From the square cube law, the speed is independent of the size of the sphere for a given density, sheer modulus and strength. According to my answer at Why are so many forces explainable using inverse squares when space is three dimensional?, the square cube law is not exactly true but is very close to true. I think the theoretical strength of a smooth sphere of a given stable material actually approximately varies as the reciprocal of the log of how many times larger than an atom it is so the fraction of its theoretical strength lost from doubling its size also varies as the reciprocal of the log of how many times larger than an atom it is. According to the Wikipedia article Fracture mechanics, when a brittle material has cracks, it has a lower strength. The speed a sphere must hit the diamond floor at in order to crack is a function of its observed strength, density, and shear modulus and not its theoretical strength. Although the question of whether a crack will start in the first place follows the square cube law, the question of how far in will propagate when it does start doesn't. According to the square cube law, the size of the area of contact divided by the size of the sphere is independent of size of the sphere for a given shear modulus and strength. When you multiply the density, strength, and sheer modulus all by the same amount, the speed and what fraction of the size of the sphere the size of the area of contact is don't change either. Finally, when you multiply the strength by the same amount as the sheer modulus while leaving density and size constant, the speed multiplies by the square root of the amount you multiplied the sheer modulus by and the fraction of the size of the sphere that's the size of the area of contact doesn't change.

For a sphere of a given size, density, and speed it must go in order to form a crack, the stress varies as the collisional acceleration divided by square of the size of the area of contact but the collisional acceleration varies as the minus second power of the size of the area of contact so the stress varies as the minus fourth power of the size of the area of contact. The sheer modulus is the stress divided by the strain but the strain varies as the size of the area of contact so the sheer modulus varies as the minus fifth power of the size of the area of contact.

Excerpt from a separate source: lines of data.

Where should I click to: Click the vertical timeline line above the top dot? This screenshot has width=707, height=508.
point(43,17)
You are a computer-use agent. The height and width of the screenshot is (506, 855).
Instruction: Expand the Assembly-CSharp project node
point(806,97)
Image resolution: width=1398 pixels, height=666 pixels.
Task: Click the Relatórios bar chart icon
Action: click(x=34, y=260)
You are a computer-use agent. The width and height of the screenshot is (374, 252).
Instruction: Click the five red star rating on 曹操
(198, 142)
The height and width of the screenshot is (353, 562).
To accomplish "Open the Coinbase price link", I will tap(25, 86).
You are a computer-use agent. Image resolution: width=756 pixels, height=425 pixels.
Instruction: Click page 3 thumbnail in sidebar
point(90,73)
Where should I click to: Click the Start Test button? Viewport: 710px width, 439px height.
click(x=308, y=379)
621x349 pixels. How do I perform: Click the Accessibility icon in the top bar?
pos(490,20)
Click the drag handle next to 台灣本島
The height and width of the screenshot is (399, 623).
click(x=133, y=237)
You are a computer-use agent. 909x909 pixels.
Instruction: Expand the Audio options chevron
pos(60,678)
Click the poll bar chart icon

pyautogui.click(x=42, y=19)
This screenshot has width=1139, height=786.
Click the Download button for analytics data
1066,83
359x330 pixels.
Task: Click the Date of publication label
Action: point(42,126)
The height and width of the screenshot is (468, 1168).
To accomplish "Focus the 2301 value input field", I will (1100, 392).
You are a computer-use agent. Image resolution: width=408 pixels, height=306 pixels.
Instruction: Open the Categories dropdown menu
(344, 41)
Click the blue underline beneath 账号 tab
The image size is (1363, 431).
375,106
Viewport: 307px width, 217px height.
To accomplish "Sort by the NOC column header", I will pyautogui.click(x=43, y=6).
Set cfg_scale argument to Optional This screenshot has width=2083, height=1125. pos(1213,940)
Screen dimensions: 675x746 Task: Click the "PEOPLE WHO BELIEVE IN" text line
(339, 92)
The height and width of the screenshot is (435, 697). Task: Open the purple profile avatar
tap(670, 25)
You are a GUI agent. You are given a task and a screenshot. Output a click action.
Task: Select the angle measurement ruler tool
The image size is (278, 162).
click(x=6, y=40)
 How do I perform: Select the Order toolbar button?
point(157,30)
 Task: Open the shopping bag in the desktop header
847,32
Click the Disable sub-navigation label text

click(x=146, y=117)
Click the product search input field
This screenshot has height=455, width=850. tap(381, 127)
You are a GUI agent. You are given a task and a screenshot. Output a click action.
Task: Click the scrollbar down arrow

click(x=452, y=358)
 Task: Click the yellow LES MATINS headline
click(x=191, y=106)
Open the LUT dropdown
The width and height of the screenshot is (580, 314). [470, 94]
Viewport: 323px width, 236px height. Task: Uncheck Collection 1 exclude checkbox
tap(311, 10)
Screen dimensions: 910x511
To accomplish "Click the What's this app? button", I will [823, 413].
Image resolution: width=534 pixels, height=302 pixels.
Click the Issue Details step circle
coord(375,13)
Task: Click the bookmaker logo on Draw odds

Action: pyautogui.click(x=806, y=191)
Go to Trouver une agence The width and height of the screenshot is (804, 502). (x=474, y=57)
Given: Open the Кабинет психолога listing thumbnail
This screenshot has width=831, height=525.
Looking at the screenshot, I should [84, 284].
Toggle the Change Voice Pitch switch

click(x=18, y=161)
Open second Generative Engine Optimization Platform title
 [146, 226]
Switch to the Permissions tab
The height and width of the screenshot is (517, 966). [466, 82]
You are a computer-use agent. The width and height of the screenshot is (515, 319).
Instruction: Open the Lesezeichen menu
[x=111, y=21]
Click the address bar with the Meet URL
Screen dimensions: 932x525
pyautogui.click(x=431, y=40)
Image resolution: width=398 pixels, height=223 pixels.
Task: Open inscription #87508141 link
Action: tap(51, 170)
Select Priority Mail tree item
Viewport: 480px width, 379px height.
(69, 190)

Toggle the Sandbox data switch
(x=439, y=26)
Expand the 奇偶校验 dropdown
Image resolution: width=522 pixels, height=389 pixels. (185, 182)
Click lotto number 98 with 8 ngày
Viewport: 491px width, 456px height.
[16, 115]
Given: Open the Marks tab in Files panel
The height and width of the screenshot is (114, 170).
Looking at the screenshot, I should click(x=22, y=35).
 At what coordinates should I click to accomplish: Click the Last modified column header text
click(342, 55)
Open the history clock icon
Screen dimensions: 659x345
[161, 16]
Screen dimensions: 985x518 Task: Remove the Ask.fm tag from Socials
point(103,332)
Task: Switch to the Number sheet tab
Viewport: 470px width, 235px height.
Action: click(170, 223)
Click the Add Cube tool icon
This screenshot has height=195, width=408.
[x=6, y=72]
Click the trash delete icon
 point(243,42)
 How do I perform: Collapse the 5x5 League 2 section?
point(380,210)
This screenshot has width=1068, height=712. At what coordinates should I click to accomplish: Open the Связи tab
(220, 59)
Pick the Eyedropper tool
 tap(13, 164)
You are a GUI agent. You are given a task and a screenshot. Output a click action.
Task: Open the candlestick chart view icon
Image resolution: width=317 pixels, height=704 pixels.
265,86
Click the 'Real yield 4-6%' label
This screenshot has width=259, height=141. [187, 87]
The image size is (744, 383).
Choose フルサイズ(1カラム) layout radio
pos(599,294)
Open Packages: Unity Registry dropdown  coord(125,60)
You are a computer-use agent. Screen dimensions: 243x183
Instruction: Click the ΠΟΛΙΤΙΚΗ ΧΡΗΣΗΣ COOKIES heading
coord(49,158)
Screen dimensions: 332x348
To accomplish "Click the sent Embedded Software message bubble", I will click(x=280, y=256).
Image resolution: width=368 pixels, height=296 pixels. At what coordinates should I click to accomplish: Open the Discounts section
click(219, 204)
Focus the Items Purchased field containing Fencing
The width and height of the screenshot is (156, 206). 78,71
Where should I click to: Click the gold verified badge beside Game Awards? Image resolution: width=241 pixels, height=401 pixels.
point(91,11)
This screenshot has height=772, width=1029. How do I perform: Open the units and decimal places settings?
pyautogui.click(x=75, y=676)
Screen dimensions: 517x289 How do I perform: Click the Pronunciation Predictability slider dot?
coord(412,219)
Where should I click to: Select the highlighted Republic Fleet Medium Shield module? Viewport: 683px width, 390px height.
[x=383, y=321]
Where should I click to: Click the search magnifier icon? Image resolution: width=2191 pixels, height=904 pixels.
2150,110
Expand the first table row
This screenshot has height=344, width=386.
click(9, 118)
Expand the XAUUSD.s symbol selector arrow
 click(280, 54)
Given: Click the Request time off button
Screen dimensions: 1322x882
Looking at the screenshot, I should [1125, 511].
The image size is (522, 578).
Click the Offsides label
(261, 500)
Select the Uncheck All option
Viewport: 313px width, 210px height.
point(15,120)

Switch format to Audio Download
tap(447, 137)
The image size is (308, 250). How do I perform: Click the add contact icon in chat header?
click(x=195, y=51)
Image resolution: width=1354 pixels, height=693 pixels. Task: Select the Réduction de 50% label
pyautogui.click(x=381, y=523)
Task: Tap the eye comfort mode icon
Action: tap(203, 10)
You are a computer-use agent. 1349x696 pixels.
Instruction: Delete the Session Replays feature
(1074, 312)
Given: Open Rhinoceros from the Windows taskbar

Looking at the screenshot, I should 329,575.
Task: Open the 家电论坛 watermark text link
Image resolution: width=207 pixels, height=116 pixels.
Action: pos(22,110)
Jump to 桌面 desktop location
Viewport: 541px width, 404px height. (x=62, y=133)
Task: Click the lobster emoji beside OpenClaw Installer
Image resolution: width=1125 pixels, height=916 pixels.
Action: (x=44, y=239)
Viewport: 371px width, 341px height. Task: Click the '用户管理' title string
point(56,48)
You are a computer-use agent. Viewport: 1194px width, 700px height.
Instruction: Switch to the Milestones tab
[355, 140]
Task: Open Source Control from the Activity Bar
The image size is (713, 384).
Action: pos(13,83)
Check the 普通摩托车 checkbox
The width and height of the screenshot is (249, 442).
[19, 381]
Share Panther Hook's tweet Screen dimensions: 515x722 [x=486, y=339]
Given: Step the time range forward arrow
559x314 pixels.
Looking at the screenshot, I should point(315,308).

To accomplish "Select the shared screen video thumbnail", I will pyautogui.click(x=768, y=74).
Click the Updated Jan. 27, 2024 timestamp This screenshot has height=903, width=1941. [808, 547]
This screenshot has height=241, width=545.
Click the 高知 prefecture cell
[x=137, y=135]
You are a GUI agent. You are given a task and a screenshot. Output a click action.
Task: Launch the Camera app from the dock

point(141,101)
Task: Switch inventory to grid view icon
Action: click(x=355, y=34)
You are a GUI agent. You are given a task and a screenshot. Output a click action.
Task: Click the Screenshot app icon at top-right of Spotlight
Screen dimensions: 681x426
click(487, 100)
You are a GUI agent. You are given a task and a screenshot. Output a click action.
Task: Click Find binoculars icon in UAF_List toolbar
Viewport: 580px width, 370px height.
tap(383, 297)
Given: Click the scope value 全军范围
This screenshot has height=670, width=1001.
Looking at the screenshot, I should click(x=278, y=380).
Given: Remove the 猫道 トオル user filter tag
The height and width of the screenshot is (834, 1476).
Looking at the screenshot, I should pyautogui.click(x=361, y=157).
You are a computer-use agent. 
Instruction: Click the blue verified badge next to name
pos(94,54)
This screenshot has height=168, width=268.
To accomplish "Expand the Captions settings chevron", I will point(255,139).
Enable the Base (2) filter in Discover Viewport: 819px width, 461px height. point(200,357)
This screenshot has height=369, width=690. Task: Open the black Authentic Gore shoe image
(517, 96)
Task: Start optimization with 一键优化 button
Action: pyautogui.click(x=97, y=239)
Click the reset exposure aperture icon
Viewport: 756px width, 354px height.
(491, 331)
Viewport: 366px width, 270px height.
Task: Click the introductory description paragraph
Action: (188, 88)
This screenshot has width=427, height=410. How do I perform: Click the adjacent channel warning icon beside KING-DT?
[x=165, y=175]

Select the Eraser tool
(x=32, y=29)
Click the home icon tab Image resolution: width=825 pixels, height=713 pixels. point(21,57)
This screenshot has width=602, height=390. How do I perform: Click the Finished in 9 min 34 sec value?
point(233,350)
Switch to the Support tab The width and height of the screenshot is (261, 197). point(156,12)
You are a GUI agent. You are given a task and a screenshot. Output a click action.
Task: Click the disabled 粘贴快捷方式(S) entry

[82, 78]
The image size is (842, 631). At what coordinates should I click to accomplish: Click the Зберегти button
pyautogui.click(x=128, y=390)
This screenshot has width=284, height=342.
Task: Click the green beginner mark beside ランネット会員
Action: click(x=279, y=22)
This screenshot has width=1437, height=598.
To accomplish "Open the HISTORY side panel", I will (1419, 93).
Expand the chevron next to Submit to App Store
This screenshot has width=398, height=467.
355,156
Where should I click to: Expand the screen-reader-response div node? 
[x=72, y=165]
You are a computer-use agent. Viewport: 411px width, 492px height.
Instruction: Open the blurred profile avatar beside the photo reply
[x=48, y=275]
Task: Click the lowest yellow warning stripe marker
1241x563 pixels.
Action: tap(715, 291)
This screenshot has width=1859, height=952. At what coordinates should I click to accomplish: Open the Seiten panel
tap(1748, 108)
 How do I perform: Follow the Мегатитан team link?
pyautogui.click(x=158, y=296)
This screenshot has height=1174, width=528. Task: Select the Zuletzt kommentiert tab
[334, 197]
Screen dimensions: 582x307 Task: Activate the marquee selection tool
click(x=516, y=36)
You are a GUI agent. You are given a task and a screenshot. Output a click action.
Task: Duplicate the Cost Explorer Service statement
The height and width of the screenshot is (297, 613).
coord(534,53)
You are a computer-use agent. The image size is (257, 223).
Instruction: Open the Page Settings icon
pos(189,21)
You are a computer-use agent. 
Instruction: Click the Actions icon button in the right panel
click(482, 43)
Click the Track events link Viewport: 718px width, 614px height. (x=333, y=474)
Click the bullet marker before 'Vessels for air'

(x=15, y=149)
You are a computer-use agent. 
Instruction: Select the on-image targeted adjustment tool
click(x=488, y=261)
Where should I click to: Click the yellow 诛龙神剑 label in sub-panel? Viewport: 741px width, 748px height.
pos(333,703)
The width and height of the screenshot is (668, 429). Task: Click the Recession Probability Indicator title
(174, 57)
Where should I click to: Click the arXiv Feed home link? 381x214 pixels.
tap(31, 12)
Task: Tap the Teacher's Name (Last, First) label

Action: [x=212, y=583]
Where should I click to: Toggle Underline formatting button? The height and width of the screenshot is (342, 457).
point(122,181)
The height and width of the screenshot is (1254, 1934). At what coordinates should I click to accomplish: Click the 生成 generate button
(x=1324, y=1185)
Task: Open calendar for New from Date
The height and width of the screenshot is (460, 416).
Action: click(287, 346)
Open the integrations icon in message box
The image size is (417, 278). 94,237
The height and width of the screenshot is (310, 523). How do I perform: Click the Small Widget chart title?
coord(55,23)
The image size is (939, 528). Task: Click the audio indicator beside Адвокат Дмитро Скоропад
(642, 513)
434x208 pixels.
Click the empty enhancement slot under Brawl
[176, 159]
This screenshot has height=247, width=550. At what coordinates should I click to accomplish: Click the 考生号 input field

While leaving the size and density constant, you can multiply the strength by any positive real number r while leaving the shear modulus constant by first multiplying the sheer modulus by r^-5 and the strength by r^-4 then multiplying the sheer modulus and strength by r^5. The first operation doesn't change the speed then the second operation multiplies the speed by r^2.5 so in total, multiplying the strength by r multiples the speed by r^2.5. You can also multiply the sheer modulus by r by first dividing the strength by r then multiplying the sheer modulus and strength by r. The first operation divides the speed by r^2.5 and the second operation multiplies the speed by r^0.5 so in total, multiplying the sheer modulus by r divides the speed by r^2. The density can be multiplied by r by first multiplying the density, sheer modulus, and strength by r then dividing the sheer modulus and strength by r. The first operation doesn't change the speed and the second operation divides the speed by r^0.5. Finally, the speed is independent of the size of the sphere for a given strength, sheer modulus, and density. Therefore, the speed a sphere must hit the diamond floor in order to break is some constant times sheer modulus^-2 times strength^2.5 times density^-0.5. I don't know what power of strength, shear modulus, and density the speed required to create a crack that propagates all the way through breaking the sphere into more than one piece varies as.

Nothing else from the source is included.